------ Dataset extract

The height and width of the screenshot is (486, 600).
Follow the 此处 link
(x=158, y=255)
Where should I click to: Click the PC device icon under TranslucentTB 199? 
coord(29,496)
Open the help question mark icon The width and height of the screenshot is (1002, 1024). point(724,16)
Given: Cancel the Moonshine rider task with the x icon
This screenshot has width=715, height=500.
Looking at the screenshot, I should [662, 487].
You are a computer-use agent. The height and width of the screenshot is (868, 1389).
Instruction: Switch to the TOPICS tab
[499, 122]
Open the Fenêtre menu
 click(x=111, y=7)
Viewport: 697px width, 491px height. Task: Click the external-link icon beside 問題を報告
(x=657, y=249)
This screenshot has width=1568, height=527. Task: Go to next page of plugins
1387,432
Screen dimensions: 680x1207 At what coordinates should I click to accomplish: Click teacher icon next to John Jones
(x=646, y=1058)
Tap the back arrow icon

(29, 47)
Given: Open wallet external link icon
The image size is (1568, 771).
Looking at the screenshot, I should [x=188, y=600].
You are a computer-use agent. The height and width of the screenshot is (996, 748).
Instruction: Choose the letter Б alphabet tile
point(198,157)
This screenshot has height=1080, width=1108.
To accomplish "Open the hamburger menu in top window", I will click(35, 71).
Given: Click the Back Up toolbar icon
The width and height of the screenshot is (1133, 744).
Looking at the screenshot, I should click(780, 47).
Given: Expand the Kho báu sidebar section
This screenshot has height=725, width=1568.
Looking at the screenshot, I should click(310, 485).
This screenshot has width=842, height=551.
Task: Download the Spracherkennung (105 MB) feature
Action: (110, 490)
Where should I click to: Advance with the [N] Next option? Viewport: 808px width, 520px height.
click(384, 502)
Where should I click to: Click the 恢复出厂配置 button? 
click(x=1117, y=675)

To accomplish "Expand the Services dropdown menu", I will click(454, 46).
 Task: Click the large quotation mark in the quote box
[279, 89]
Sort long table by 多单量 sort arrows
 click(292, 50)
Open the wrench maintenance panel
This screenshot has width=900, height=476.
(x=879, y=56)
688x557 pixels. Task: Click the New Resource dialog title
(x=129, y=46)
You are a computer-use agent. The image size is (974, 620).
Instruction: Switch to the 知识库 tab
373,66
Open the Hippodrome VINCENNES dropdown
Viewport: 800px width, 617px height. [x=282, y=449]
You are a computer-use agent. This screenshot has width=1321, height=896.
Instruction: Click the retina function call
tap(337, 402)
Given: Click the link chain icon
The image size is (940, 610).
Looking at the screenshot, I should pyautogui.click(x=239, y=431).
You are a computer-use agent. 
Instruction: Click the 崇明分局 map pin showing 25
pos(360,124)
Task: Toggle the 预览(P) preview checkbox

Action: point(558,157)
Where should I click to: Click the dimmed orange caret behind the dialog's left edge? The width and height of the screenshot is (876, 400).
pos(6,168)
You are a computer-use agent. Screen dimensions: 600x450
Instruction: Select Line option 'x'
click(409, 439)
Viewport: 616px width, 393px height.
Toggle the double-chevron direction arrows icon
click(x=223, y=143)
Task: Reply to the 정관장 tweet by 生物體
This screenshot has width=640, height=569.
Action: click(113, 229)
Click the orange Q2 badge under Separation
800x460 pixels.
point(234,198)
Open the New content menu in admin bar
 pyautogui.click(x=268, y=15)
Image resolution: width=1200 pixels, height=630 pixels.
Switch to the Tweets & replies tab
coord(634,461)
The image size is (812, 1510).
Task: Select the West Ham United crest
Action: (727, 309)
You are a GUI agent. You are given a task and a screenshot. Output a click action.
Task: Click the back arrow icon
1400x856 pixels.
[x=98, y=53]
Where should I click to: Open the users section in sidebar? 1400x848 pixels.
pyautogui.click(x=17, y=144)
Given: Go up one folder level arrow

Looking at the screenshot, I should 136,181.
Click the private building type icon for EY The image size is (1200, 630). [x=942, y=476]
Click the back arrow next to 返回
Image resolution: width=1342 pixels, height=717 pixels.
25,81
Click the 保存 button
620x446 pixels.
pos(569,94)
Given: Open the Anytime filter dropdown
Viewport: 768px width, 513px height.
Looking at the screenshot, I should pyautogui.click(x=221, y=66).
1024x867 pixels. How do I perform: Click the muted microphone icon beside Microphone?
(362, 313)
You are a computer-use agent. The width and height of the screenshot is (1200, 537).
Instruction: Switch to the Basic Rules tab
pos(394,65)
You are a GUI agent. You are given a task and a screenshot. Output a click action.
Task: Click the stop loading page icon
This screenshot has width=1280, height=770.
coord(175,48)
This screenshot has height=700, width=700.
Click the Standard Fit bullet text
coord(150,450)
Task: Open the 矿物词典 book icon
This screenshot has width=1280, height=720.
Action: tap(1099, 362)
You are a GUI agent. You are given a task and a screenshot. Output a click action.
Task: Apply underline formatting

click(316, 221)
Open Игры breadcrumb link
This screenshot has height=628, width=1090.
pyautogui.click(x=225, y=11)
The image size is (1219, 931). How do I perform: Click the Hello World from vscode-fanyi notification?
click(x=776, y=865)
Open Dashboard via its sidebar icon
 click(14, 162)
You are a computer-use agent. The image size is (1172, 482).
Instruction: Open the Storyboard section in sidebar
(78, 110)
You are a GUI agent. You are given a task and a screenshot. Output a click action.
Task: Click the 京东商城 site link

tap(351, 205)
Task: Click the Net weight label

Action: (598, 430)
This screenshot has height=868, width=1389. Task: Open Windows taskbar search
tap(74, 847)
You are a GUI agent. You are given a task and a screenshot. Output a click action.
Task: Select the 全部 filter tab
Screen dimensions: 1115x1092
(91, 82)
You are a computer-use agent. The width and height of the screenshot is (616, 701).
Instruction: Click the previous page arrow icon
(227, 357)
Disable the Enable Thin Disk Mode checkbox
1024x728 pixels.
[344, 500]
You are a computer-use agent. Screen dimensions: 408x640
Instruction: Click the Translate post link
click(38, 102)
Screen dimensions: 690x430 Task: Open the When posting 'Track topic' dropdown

------------

Problem
Nothing in the entries may be left out; each line is to be output exactly.

Solved problem
The height and width of the screenshot is (486, 600).
Follow the 此处 link
(x=158, y=255)
Where should I click to: Click the PC device icon under TranslucentTB 199? 
coord(29,496)
Open the help question mark icon The width and height of the screenshot is (1002, 1024). point(724,16)
Given: Cancel the Moonshine rider task with the x icon
This screenshot has width=715, height=500.
Looking at the screenshot, I should [662, 487].
You are a computer-use agent. The height and width of the screenshot is (868, 1389).
Instruction: Switch to the TOPICS tab
[499, 122]
Open the Fenêtre menu
 click(x=111, y=7)
Viewport: 697px width, 491px height. Task: Click the external-link icon beside 問題を報告
(x=657, y=249)
This screenshot has width=1568, height=527. Task: Go to next page of plugins
1387,432
Screen dimensions: 680x1207 At what coordinates should I click to accomplish: Click teacher icon next to John Jones
(x=646, y=1058)
Tap the back arrow icon

(29, 47)
Given: Open wallet external link icon
The image size is (1568, 771).
Looking at the screenshot, I should [x=188, y=600].
You are a computer-use agent. The height and width of the screenshot is (996, 748).
Instruction: Choose the letter Б alphabet tile
point(198,157)
This screenshot has height=1080, width=1108.
To accomplish "Open the hamburger menu in top window", I will click(35, 71).
Given: Click the Back Up toolbar icon
The width and height of the screenshot is (1133, 744).
Looking at the screenshot, I should click(780, 47).
Given: Expand the Kho báu sidebar section
This screenshot has height=725, width=1568.
Looking at the screenshot, I should click(310, 485).
This screenshot has width=842, height=551.
Task: Download the Spracherkennung (105 MB) feature
Action: (110, 490)
Where should I click to: Advance with the [N] Next option? Viewport: 808px width, 520px height.
click(384, 502)
Where should I click to: Click the 恢复出厂配置 button? 
click(x=1117, y=675)

To accomplish "Expand the Services dropdown menu", I will click(454, 46).
 Task: Click the large quotation mark in the quote box
[279, 89]
Sort long table by 多单量 sort arrows
 click(292, 50)
Open the wrench maintenance panel
This screenshot has width=900, height=476.
(x=879, y=56)
688x557 pixels. Task: Click the New Resource dialog title
(x=129, y=46)
You are a computer-use agent. The image size is (974, 620).
Instruction: Switch to the 知识库 tab
373,66
Open the Hippodrome VINCENNES dropdown
Viewport: 800px width, 617px height. [x=282, y=449]
You are a computer-use agent. This screenshot has width=1321, height=896.
Instruction: Click the retina function call
tap(337, 402)
Given: Click the link chain icon
The image size is (940, 610).
Looking at the screenshot, I should pyautogui.click(x=239, y=431).
You are a computer-use agent. 
Instruction: Click the 崇明分局 map pin showing 25
pos(360,124)
Task: Toggle the 预览(P) preview checkbox

Action: point(558,157)
Where should I click to: Click the dimmed orange caret behind the dialog's left edge? The width and height of the screenshot is (876, 400).
pos(6,168)
You are a computer-use agent. Screen dimensions: 600x450
Instruction: Select Line option 'x'
click(409, 439)
Viewport: 616px width, 393px height.
Toggle the double-chevron direction arrows icon
click(x=223, y=143)
Task: Reply to the 정관장 tweet by 生物體
This screenshot has width=640, height=569.
Action: click(113, 229)
Click the orange Q2 badge under Separation
800x460 pixels.
point(234,198)
Open the New content menu in admin bar
 pyautogui.click(x=268, y=15)
Image resolution: width=1200 pixels, height=630 pixels.
Switch to the Tweets & replies tab
coord(634,461)
The image size is (812, 1510).
Task: Select the West Ham United crest
Action: (727, 309)
You are a GUI agent. You are given a task and a screenshot. Output a click action.
Task: Click the back arrow icon
1400x856 pixels.
[x=98, y=53]
Where should I click to: Open the users section in sidebar? 1400x848 pixels.
pyautogui.click(x=17, y=144)
Given: Go up one folder level arrow

Looking at the screenshot, I should 136,181.
Click the private building type icon for EY The image size is (1200, 630). [x=942, y=476]
Click the back arrow next to 返回
Image resolution: width=1342 pixels, height=717 pixels.
25,81
Click the 保存 button
620x446 pixels.
pos(569,94)
Given: Open the Anytime filter dropdown
Viewport: 768px width, 513px height.
Looking at the screenshot, I should pyautogui.click(x=221, y=66).
1024x867 pixels. How do I perform: Click the muted microphone icon beside Microphone?
(362, 313)
You are a computer-use agent. The width and height of the screenshot is (1200, 537).
Instruction: Switch to the Basic Rules tab
pos(394,65)
You are a GUI agent. You are given a task and a screenshot. Output a click action.
Task: Click the stop loading page icon
This screenshot has width=1280, height=770.
coord(175,48)
This screenshot has height=700, width=700.
Click the Standard Fit bullet text
coord(150,450)
Task: Open the 矿物词典 book icon
This screenshot has width=1280, height=720.
Action: tap(1099, 362)
You are a GUI agent. You are given a task and a screenshot. Output a click action.
Task: Apply underline formatting

click(316, 221)
Open Игры breadcrumb link
This screenshot has height=628, width=1090.
pyautogui.click(x=225, y=11)
The image size is (1219, 931). How do I perform: Click the Hello World from vscode-fanyi notification?
click(x=776, y=865)
Open Dashboard via its sidebar icon
 click(14, 162)
You are a computer-use agent. The image size is (1172, 482).
Instruction: Open the Storyboard section in sidebar
(78, 110)
You are a GUI agent. You are given a task and a screenshot. Output a click action.
Task: Click the 京东商城 site link

tap(351, 205)
Task: Click the Net weight label

Action: (598, 430)
This screenshot has height=868, width=1389. Task: Open Windows taskbar search
tap(74, 847)
You are a GUI agent. You are given a task and a screenshot. Output a click action.
Task: Select the 全部 filter tab
Screen dimensions: 1115x1092
(91, 82)
You are a computer-use agent. The width and height of the screenshot is (616, 701).
Instruction: Click the previous page arrow icon
(227, 357)
Disable the Enable Thin Disk Mode checkbox
1024x728 pixels.
[344, 500]
You are a computer-use agent. Screen dimensions: 408x640
Instruction: Click the Translate post link
click(38, 102)
Screen dimensions: 690x430 Task: Open the When posting 'Track topic' dropdown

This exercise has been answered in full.